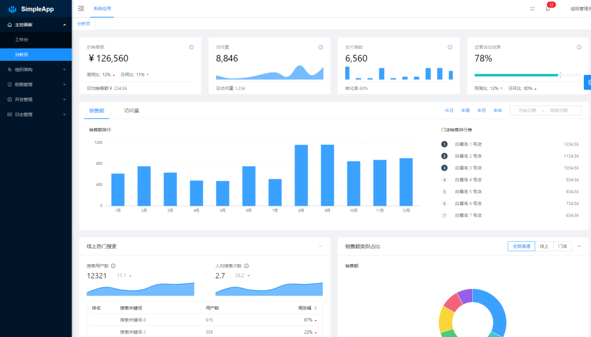
Task: Click info icon on 总销售额 card
Action: (x=192, y=47)
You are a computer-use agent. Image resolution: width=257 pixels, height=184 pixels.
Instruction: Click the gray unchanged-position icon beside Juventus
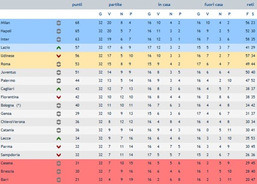(x=59, y=72)
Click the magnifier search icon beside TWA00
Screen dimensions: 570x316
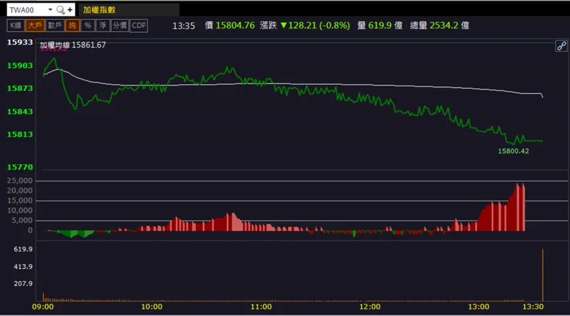click(x=61, y=10)
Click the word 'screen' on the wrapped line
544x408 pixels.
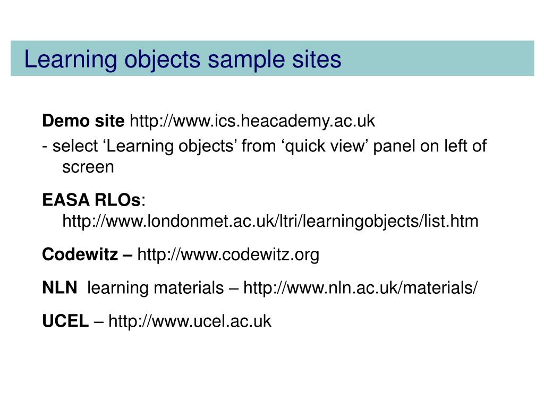88,167
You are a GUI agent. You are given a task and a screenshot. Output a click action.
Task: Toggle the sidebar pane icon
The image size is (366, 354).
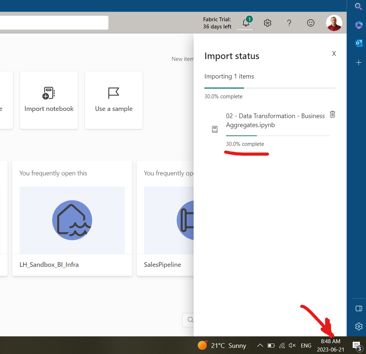[358, 309]
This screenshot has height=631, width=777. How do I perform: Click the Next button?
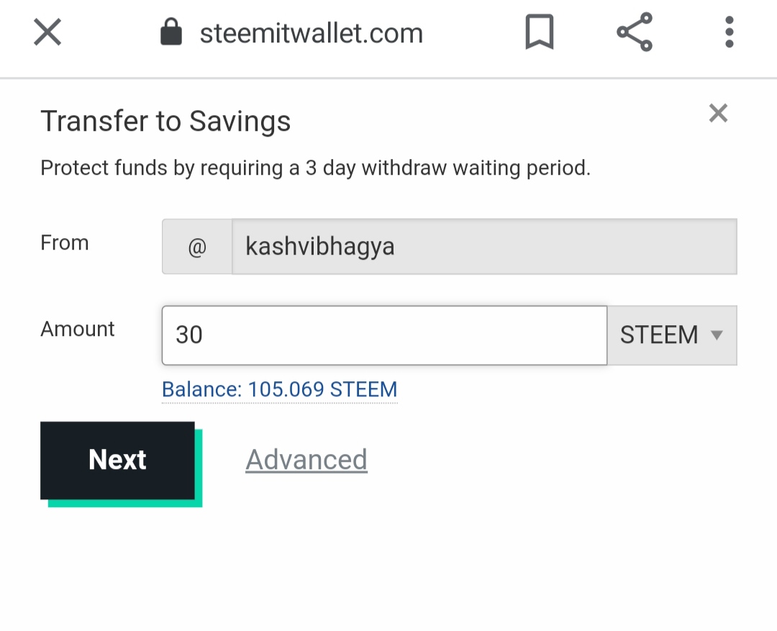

★ ★ ★ ★

** Directions **
Copy the entries word for word, from the line with "You are a GUI" through the end of the entries. Leave the pictures out.

** Result of the task **
You are a GUI agent. You are given a task and a screenshot. Output a click action.
Task: Toggle the sidebar pane icon
The image size is (366, 354).
[358, 309]
This screenshot has height=631, width=777. How do I perform: Click the Next button?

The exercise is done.